▶ [To do]: Copy, from the data below, every line that has "agent" in it.

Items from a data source
↓↓↓
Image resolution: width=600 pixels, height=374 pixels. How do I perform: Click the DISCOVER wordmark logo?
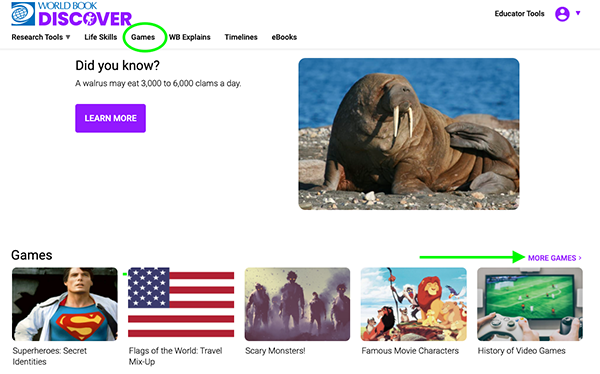[x=85, y=19]
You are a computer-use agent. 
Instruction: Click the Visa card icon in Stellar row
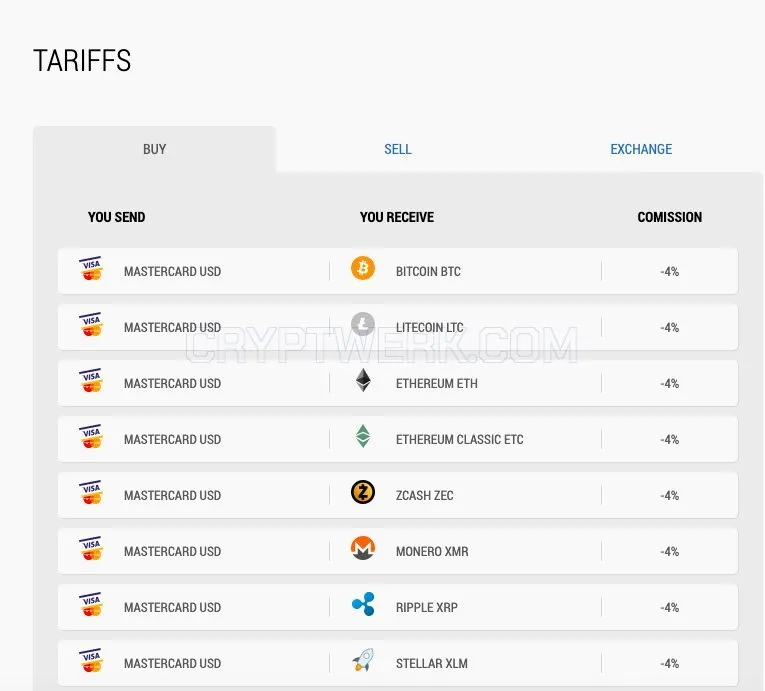click(91, 660)
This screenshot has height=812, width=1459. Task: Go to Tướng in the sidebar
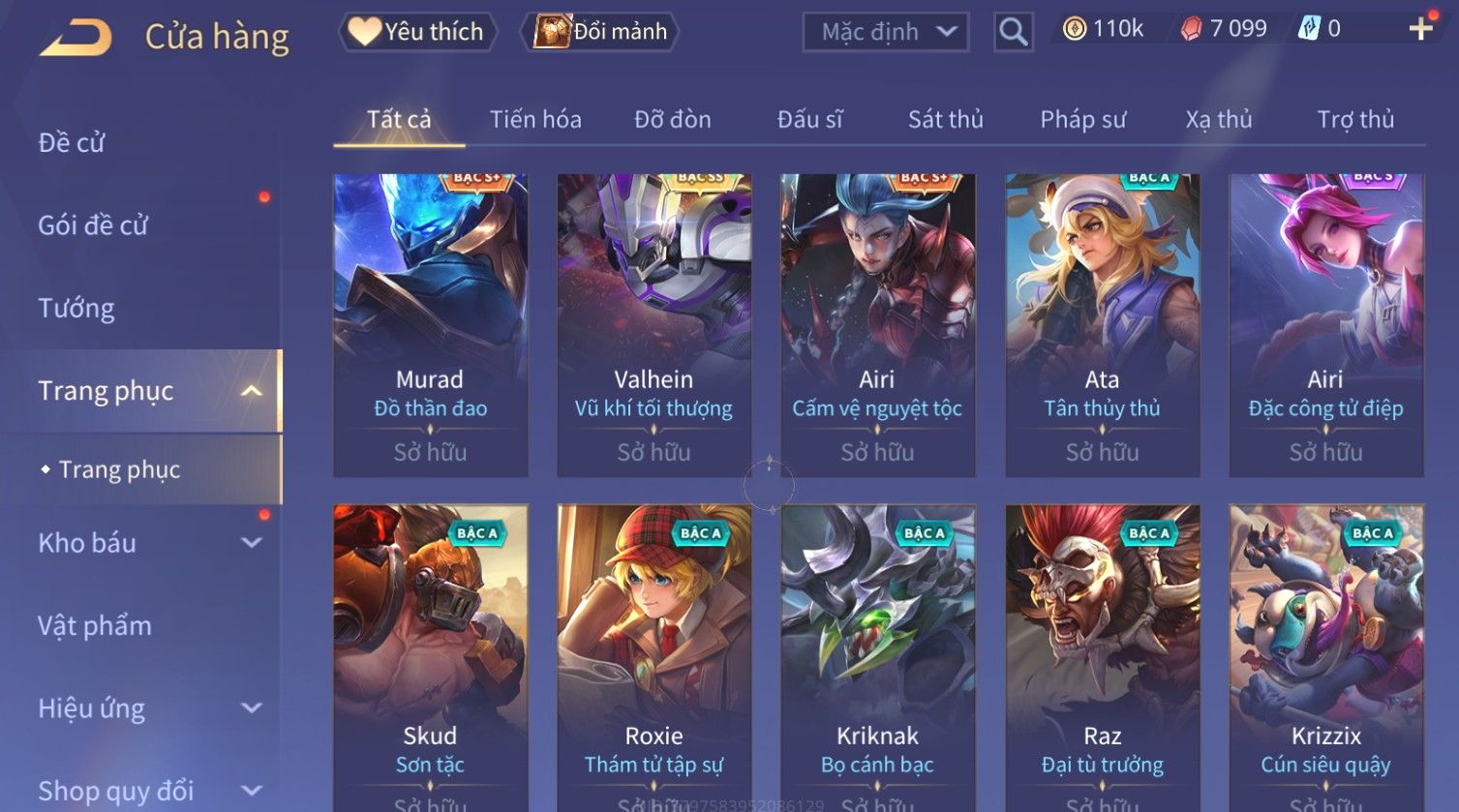point(76,309)
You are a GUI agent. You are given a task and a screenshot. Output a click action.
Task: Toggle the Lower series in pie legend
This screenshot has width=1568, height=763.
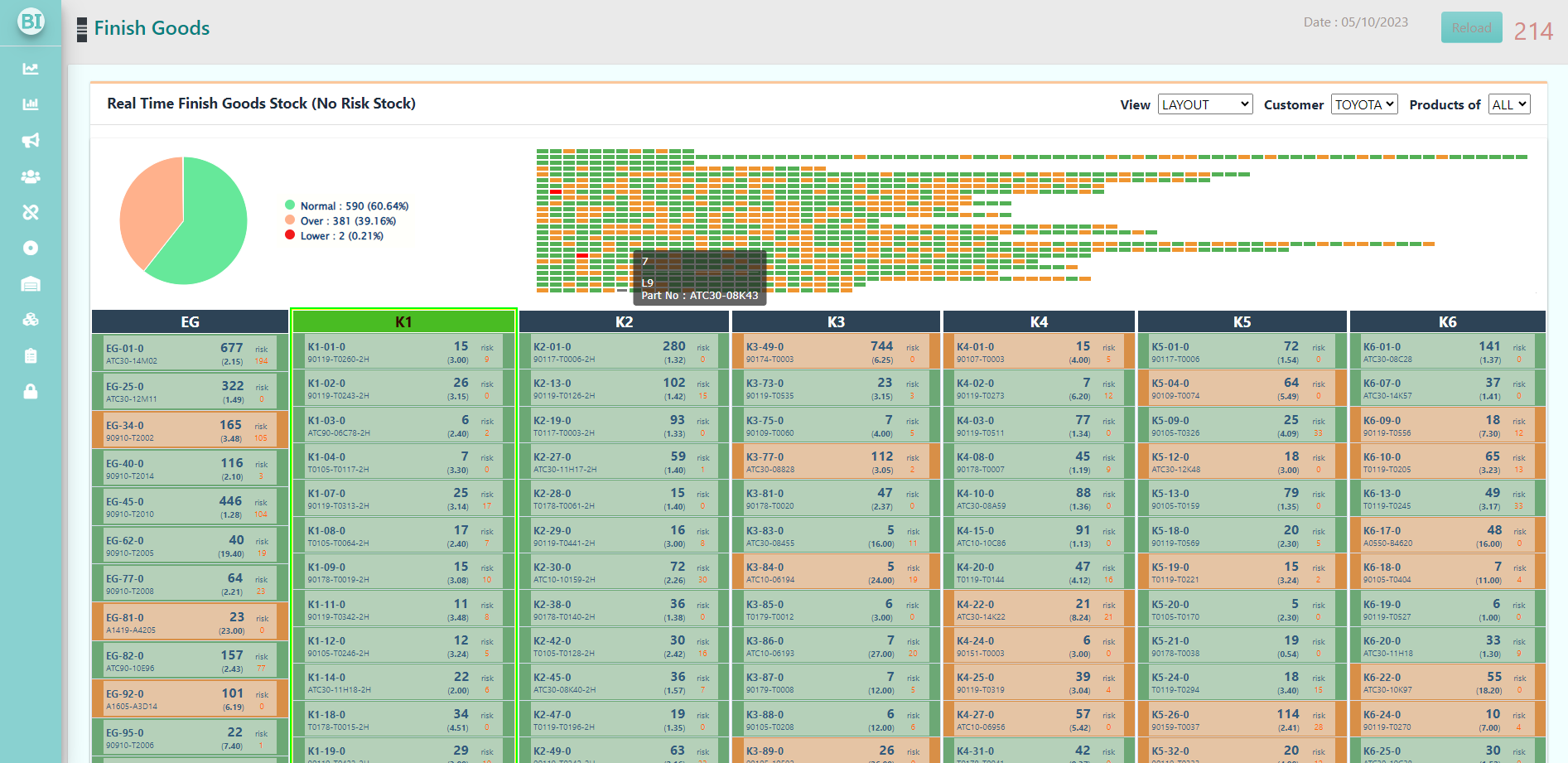(334, 236)
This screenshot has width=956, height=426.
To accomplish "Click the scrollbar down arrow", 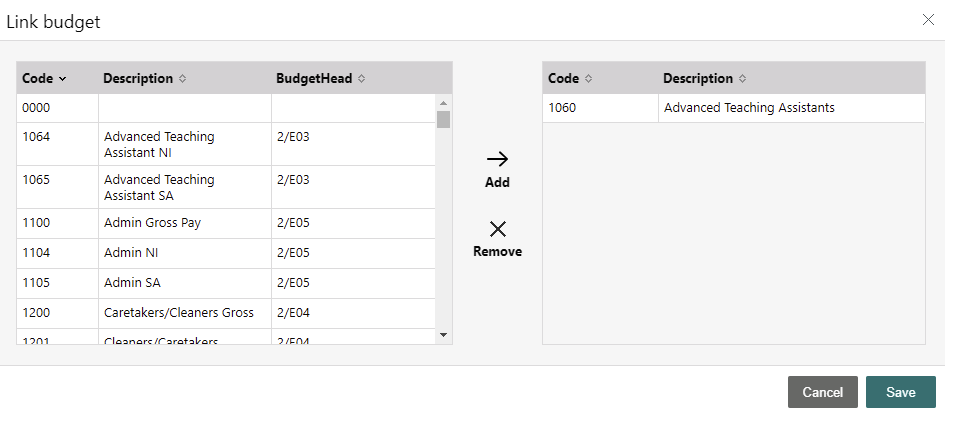I will pyautogui.click(x=443, y=335).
↑↑↑
▶ [Solution to the exercise]:
You are a computer-use agent. 
You are a GUI agent. You are given a task and a screenshot. Output a click action.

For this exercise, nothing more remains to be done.